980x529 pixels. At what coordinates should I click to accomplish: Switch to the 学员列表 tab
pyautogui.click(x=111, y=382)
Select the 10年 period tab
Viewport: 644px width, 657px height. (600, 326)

---

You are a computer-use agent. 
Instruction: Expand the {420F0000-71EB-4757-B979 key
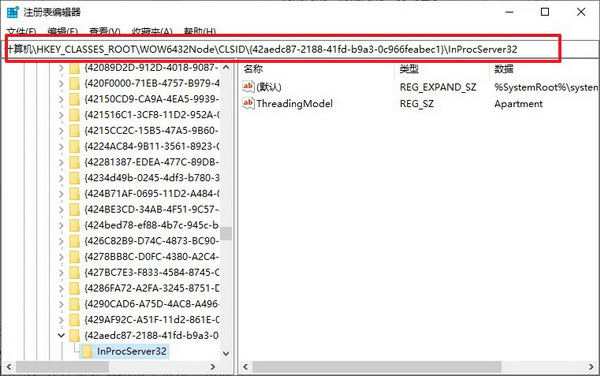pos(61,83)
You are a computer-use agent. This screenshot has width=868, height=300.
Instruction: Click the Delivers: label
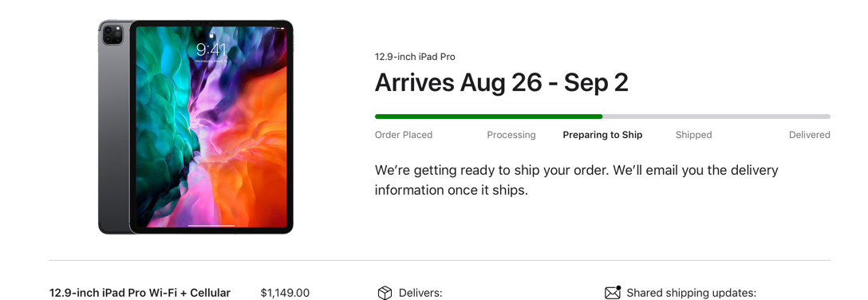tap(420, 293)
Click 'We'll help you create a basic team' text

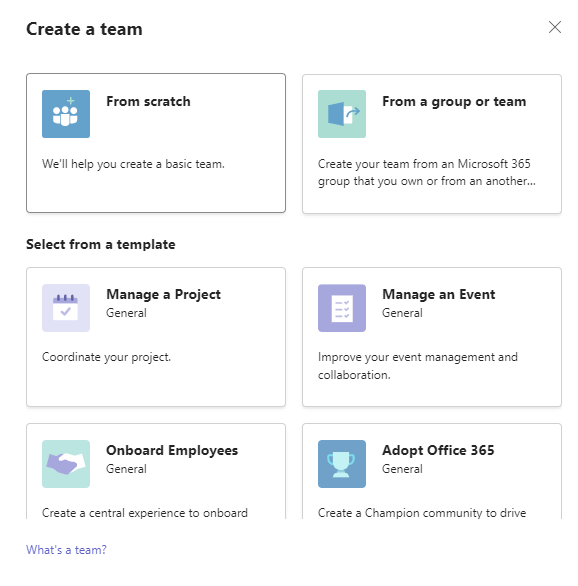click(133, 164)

---

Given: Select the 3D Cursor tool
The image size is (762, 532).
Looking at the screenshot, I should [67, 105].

- _WORK REQUIRED_: Where a line in the records above contains the word "agent", copy that line.

- _EXPECTED ANSWER_:
You are a computer-use agent. 
You are a computer-use agent. This screenshot has width=868, height=300.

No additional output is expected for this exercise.